The frame, a structure in round double cradle tubes, supports the engine with four screws and the accessories that complete it are the support for the coils, water bottles and the radiator for the oil placed in the back under the steering wheel. After custom-made two more springs, complete marbles are mounted and then tube protectors for cylinders are mounted. Suspensions do not present any particular difficulties, because this model was equipped with a cardano transmission. The rear shocks, with separate tank, need the coloring of the springs; For this purpose it is recommended to clean the spring with thinner to make it easier to hold the paint.

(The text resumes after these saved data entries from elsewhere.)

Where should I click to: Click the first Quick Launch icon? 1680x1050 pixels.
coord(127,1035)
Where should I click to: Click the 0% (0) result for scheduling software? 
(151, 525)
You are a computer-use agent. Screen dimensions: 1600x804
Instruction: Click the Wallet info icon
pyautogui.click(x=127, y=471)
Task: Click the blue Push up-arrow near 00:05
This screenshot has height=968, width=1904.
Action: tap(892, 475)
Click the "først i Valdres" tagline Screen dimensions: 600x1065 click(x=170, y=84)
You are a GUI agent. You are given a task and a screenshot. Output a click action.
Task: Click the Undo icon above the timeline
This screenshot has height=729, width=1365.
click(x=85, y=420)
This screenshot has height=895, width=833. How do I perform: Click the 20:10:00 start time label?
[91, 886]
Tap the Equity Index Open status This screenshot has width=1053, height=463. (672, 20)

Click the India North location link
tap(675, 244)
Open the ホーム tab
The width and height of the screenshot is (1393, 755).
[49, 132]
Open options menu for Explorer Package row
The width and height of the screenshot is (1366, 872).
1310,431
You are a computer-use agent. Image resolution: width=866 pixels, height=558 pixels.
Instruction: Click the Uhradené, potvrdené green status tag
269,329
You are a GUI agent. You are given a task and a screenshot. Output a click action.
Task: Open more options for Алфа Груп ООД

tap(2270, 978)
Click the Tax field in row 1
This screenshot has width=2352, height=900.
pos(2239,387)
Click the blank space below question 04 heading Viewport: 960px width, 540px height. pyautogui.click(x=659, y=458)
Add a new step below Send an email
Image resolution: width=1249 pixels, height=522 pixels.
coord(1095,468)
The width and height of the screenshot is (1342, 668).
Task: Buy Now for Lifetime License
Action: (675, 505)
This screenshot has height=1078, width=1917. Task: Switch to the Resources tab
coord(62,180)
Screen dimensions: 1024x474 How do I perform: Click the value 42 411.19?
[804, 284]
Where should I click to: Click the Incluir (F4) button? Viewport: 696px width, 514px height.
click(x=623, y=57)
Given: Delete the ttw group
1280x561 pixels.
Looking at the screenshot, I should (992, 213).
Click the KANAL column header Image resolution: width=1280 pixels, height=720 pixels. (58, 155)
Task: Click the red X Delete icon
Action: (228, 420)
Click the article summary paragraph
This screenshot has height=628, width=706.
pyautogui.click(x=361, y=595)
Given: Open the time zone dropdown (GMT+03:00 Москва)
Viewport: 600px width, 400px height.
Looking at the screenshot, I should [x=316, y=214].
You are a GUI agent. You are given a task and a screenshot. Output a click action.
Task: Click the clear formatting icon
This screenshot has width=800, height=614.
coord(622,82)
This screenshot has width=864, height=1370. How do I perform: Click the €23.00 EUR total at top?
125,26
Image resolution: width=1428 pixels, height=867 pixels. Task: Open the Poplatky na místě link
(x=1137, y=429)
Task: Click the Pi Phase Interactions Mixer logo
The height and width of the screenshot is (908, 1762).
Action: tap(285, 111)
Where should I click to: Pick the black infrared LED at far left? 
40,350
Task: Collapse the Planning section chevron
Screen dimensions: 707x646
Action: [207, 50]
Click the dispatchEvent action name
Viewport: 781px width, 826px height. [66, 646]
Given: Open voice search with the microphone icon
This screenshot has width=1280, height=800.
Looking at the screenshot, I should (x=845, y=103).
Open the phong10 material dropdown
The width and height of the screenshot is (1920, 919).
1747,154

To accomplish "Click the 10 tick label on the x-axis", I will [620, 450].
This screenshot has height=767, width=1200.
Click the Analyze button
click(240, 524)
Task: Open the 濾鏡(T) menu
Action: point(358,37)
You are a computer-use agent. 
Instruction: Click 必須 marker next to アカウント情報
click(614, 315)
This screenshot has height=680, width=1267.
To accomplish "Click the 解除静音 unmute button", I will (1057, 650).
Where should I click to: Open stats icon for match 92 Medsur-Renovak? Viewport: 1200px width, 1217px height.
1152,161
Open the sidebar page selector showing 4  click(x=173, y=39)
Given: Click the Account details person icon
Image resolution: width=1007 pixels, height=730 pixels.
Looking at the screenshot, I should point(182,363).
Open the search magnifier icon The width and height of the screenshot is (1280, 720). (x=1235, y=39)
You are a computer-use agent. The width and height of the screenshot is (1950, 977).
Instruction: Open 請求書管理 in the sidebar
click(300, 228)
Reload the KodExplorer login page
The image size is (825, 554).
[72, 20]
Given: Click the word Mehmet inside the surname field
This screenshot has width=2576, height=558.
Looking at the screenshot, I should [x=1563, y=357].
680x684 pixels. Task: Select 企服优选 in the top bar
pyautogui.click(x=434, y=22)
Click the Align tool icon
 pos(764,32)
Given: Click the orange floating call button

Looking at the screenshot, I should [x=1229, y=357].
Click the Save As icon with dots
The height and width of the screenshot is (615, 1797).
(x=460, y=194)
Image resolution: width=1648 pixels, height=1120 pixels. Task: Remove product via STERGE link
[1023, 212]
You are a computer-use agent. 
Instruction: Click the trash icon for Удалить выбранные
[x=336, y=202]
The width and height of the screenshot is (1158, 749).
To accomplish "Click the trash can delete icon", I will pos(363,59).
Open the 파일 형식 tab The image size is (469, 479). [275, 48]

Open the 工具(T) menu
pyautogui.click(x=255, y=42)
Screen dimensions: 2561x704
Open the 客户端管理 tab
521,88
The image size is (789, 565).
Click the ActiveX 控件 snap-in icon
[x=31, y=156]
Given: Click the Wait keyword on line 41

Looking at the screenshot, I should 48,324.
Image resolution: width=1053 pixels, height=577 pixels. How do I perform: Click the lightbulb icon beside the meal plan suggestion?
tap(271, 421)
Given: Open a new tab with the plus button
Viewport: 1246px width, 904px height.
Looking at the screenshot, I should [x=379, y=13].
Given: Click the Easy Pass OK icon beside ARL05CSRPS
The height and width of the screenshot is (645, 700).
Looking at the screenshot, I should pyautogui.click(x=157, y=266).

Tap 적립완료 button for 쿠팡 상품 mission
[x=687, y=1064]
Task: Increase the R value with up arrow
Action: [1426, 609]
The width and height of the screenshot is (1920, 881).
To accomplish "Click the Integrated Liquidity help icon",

The front fender has a window through which air passes through for cooling the oil radiator, the metal mesh should be cut to size and inserted from the inside. The handlebars, attached to the top plate of the fork with four screws, has been changed by us. In fact, we have added a tool bag attached to the top sleeper and a manual road-book with command placed on the left knob. A further water bottle has been placed inside the dome that supports the headlight. The tank, made in four parts , complete with two chrome caps.

The saddle should be covered at the top with the rubber properly shaped, and the back with white skin. The rear fender, related tables and headlight, needs a hole near the frame fastening that is easily achievable by following the instructions. At this point, armed with scissors, you have to improvise, following the instructions, make with black leather provided the bag to be fixed on the tank with the transparent window to hold the race notes, and the bag to be fastened to the back luggage rack. The only shrewdness is to use a new blade to cut the straps with which to make the fastenings, because the size to be cut (1.5mm) must be perfect to ensure the belt passes into the buckle. A coat of polish to protect decals… from the sand and the BMW 1000 Paris-Dakar is ready.
Text, photo and model by Massimo Moretti.